Il Ceppo è un eccellente punto di partenza per escursioni anche impegnative tra i boschi e i monti della Laga. Da un piazzale con albergo (e una gelida fontanella) a quota 1340 parte una strada che termina a circa un chilometro accanto a un camping, anche segnalato ma mai entrato in funzione. Oltre questo punto non c’è posto che per le gambe. Attendono le magnifiche faggete e gli smisurati abeti bianchi del Bosco Martese ma anche il sentiero che, senza dislivelli proibitivi (possibile l’uso della mountain bike), conduce in due ore e mezzo alla cascata della Morricana. E c’è, più lunga e faticosa, l’escursione ai 2400 metri del Pizzo di Moscio.

Si chiude l’anello
Ripassando per il modesto borgo di Paranesi il nostro percorso torna ora ad affacciarsi a oriente, dove tra molte curve caliamo su Teramo. Si può evitare di passare per il centro urbano deviando sulla sinistra a Torricella Sicura, in modo da spuntare sulla Teramo-Ascoli. Campli sarà l’ultima meta dell’itinerario prima di tornare al mare di Giulianova.

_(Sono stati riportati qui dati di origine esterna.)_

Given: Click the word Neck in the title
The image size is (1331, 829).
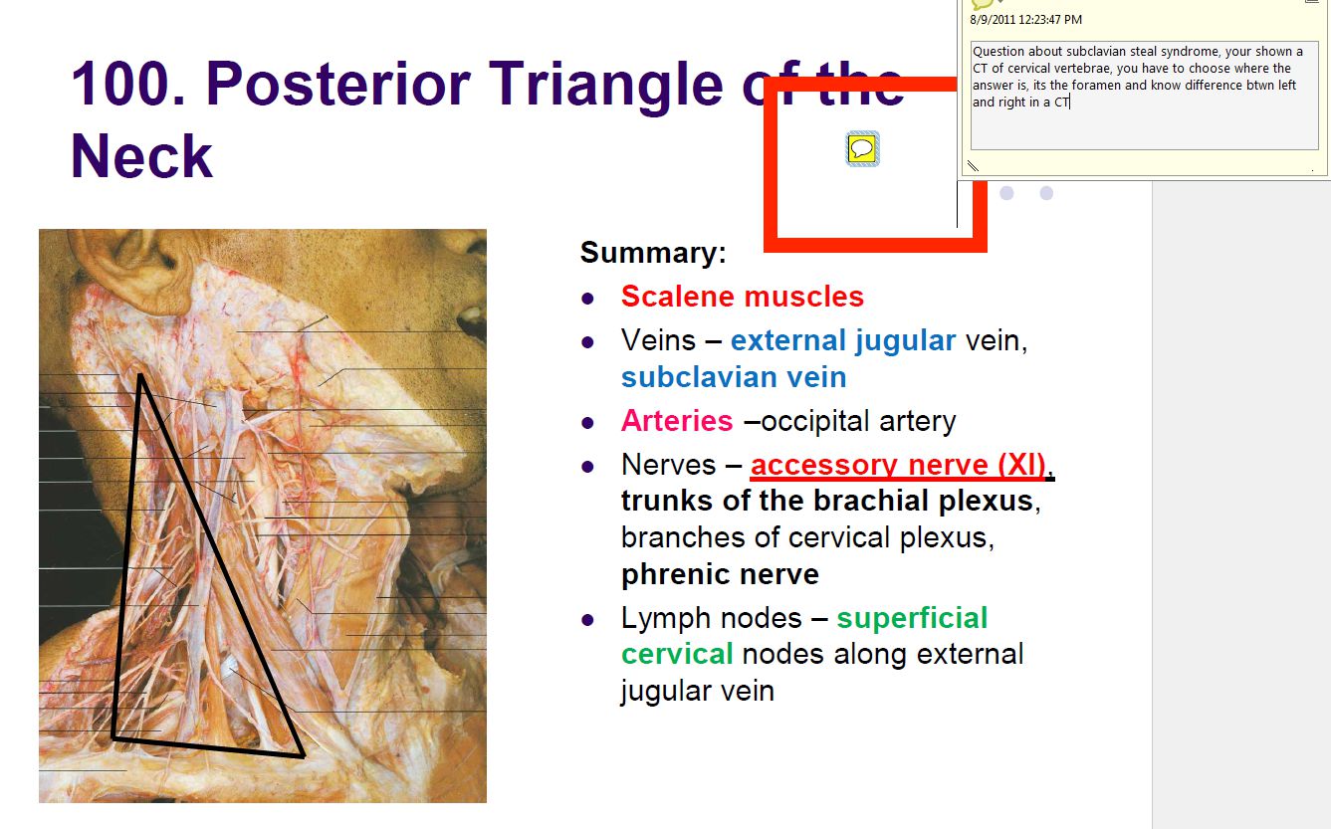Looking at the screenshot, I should pyautogui.click(x=141, y=157).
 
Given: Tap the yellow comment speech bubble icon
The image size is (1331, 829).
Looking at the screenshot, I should pyautogui.click(x=862, y=149).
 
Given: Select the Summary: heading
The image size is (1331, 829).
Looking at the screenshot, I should pyautogui.click(x=653, y=253).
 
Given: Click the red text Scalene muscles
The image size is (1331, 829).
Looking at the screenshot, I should pyautogui.click(x=742, y=297).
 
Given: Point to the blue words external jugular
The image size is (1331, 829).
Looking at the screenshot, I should pyautogui.click(x=842, y=340).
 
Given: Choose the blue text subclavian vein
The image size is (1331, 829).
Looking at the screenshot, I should pyautogui.click(x=733, y=377).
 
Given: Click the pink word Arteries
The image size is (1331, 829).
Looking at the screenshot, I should pyautogui.click(x=677, y=421).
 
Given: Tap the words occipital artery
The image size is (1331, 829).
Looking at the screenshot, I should pyautogui.click(x=858, y=421).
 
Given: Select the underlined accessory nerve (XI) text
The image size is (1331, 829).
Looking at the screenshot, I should pyautogui.click(x=898, y=465).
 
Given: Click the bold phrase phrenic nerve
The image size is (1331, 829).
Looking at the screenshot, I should pyautogui.click(x=720, y=574).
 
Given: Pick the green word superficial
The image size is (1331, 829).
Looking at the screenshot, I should pyautogui.click(x=912, y=618).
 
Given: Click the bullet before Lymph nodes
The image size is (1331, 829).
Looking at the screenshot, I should pyautogui.click(x=588, y=619).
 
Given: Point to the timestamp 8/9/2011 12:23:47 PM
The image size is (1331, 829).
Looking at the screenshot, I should pyautogui.click(x=1025, y=20).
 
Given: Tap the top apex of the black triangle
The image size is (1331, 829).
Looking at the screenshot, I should pyautogui.click(x=140, y=375).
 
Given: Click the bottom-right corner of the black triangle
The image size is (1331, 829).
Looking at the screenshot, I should pyautogui.click(x=302, y=755).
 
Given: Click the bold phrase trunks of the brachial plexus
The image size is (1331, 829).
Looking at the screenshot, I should pyautogui.click(x=826, y=501).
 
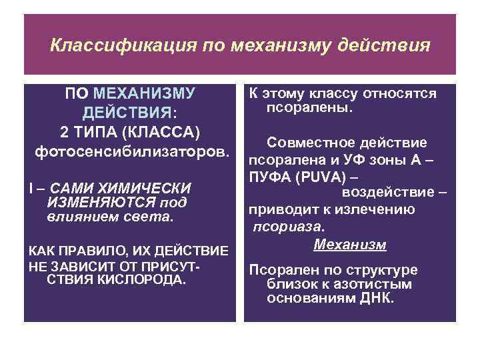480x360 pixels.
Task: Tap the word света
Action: click(x=152, y=217)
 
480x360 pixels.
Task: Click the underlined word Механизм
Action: click(x=349, y=244)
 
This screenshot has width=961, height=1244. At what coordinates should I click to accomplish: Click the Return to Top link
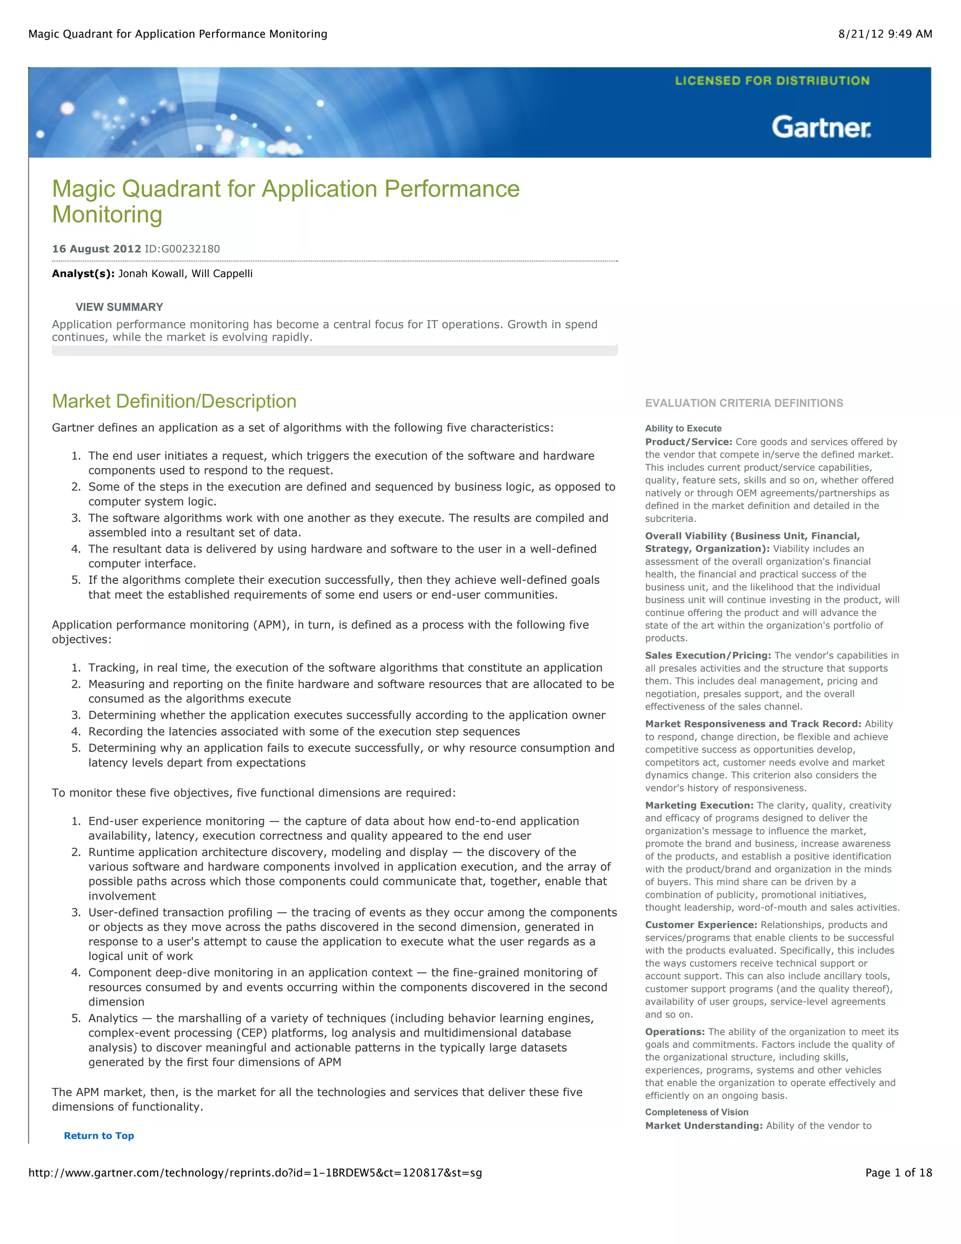click(99, 1135)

Arrivando a Campli, per trovare un comodo e spazioso parcheggio occorre continuare fino all’estremità del centro storico, dove sbocca un asse urbano interamente adibito a zona pedonale. L’abitato sorprende per una peculiarità normalmente associata a zone più settentrionali del nostro paese, un diffuso impiego dei portici dal marcato sapore di Medioevo. Certo, la Piazza Vittorio Emanuele, orlata dagli archivolti del palazzo comunale, già Palazzo Farnese, avrebbe maggior fascino se la chiesa di Santa Maria in Platea non avesse rinunciato a fine Settecento al suo aspetto trecentesco in cambio di una facciata assolutamente anonima. Fu salvo per fortuna il bel campanile. Altri angoli del passato Campli conserva negli spazi interni, persino un’imitazione (con tanto di indulgenza) della Scala Santa di Roma. Buon gusto di un’altra epoca, per esempio, nell’arredo ottocentesco in noce che tappezza la farmacia Marozzi; e al numero 70 del corso, il grazioso chiostro in miniatura della cosiddetta “Casa del medico”, a lungo adibita a monacale ritiro.
Simili aspetti di qualità urbana il paese ereditò probabilmente anche dal suo secolo d’oro, il Cinquecento, allorché il feudo di Campli toccò in dote a Margherita d’Austria, figlia di Carlo V. La quale trasmise poi Campli e il suo territorio allo sposo Ottavio Farnese. Fu un periodo aureo anche per il benessere portato alla cittadina dall’attività conciaria e da quelle di cardatura e tintura delle lane.
Una “via della lana” la cittadina ebbe per i propri approvvigionamenti appunto nella strada di montagna che noi stessi abbiamo percorso per Macchia di Sole e Valle Castellana, allora protetta da fortilizi per la sua importanza anche economica. Ma prima di lasciare Campli, richiede una visita il bel museo archeologico nato dalla ristrutturazione di un vecchio monastero. I reperti che vi sono custoditi provengono da scavi effettuati nel vicino territorio di Campovalano.